DATA FOR PROCESSING »
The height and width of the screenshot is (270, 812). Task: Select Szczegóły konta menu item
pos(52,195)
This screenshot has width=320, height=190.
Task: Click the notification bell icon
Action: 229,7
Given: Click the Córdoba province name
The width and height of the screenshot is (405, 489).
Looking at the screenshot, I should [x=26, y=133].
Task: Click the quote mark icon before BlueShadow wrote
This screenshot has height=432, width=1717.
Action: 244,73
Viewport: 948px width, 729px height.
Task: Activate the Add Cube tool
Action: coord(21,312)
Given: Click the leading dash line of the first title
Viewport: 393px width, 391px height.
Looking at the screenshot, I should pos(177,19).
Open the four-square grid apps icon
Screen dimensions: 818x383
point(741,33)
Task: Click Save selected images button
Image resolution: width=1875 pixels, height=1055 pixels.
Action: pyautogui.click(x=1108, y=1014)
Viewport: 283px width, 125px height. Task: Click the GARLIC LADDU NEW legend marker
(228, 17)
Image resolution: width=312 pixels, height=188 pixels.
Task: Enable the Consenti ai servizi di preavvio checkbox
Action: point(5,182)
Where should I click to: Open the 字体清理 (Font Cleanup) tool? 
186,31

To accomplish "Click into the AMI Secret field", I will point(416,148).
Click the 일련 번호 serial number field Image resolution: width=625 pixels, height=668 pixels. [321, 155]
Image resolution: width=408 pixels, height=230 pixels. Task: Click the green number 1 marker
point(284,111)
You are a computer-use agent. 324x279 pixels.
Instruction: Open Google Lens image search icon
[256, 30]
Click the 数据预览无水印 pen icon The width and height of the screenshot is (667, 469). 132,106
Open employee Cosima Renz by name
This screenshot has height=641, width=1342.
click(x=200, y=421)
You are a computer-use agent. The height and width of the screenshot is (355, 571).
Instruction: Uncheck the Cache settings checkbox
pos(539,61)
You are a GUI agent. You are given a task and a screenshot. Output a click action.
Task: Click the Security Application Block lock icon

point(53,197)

WHAT THE EXERCISE ASKS » Will you return exactly the lines above from the one with "This screenshot has height=432, width=1717." down to the one with "Task: Click Save selected images button", counting both as part of the range?

ANSWER »
This screenshot has height=432, width=1717.
Action: 244,73
Viewport: 948px width, 729px height.
Task: Activate the Add Cube tool
Action: coord(21,312)
Given: Click the leading dash line of the first title
Viewport: 393px width, 391px height.
Looking at the screenshot, I should pos(177,19).
Open the four-square grid apps icon
Screen dimensions: 818x383
point(741,33)
Task: Click Save selected images button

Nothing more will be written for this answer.